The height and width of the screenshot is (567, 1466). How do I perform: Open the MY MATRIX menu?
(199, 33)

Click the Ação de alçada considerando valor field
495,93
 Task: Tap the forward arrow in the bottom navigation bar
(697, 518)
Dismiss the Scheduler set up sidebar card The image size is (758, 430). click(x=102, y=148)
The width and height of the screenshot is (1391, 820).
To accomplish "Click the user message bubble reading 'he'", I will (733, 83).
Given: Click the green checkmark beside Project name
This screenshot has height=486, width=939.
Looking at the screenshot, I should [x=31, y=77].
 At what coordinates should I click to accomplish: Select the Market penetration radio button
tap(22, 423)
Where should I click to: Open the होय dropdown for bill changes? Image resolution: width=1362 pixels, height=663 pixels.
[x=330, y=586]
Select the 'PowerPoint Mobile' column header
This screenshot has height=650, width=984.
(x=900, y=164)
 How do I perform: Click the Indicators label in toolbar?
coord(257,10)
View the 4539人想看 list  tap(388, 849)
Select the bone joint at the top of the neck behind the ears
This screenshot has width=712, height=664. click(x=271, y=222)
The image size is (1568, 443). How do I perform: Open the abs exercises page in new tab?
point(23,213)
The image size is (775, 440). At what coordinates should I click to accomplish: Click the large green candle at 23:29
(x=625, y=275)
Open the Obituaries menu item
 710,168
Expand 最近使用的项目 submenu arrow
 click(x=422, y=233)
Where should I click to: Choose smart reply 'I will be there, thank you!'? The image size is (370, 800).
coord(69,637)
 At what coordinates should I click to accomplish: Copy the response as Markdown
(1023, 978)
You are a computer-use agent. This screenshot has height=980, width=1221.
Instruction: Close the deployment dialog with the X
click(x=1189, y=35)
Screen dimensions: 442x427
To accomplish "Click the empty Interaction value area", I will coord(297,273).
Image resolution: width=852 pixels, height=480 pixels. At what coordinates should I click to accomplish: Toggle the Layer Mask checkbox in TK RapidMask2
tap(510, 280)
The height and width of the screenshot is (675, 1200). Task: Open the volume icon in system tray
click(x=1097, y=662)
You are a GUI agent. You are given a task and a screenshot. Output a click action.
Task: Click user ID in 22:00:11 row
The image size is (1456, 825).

::::::::

#### WORK REQUIRED
Reproduce each of the entries exactly, omitting none.

#### PROBLEM SOLUTION
The height and width of the screenshot is (567, 1466). How do I perform: Open the MY MATRIX menu?
(199, 33)

Click the Ação de alçada considerando valor field
495,93
 Task: Tap the forward arrow in the bottom navigation bar
(697, 518)
Dismiss the Scheduler set up sidebar card The image size is (758, 430). click(x=102, y=148)
The width and height of the screenshot is (1391, 820).
To accomplish "Click the user message bubble reading 'he'", I will (733, 83).
Given: Click the green checkmark beside Project name
This screenshot has height=486, width=939.
Looking at the screenshot, I should [x=31, y=77].
 At what coordinates should I click to accomplish: Select the Market penetration radio button
tap(22, 423)
Where should I click to: Open the होय dropdown for bill changes? Image resolution: width=1362 pixels, height=663 pixels.
[x=330, y=586]
Select the 'PowerPoint Mobile' column header
This screenshot has height=650, width=984.
(x=900, y=164)
 How do I perform: Click the Indicators label in toolbar?
coord(257,10)
View the 4539人想看 list  tap(388, 849)
Select the bone joint at the top of the neck behind the ears
This screenshot has width=712, height=664. click(x=271, y=222)
The image size is (1568, 443). How do I perform: Open the abs exercises page in new tab?
point(23,213)
The image size is (775, 440). At what coordinates should I click to accomplish: Click the large green candle at 23:29
(x=625, y=275)
Open the Obituaries menu item
 710,168
Expand 最近使用的项目 submenu arrow
 click(x=422, y=233)
Where should I click to: Choose smart reply 'I will be there, thank you!'? The image size is (370, 800).
coord(69,637)
 At what coordinates should I click to accomplish: Copy the response as Markdown
(1023, 978)
You are a computer-use agent. This screenshot has height=980, width=1221.
Instruction: Close the deployment dialog with the X
click(x=1189, y=35)
Screen dimensions: 442x427
To accomplish "Click the empty Interaction value area", I will coord(297,273).
Image resolution: width=852 pixels, height=480 pixels. At what coordinates should I click to accomplish: Toggle the Layer Mask checkbox in TK RapidMask2
tap(510, 280)
The height and width of the screenshot is (675, 1200). Task: Open the volume icon in system tray
click(x=1097, y=662)
You are a GUI agent. You are given a task and a screenshot. Output a click action.
Task: Click user ID in 22:00:11 row
The image size is (1456, 825).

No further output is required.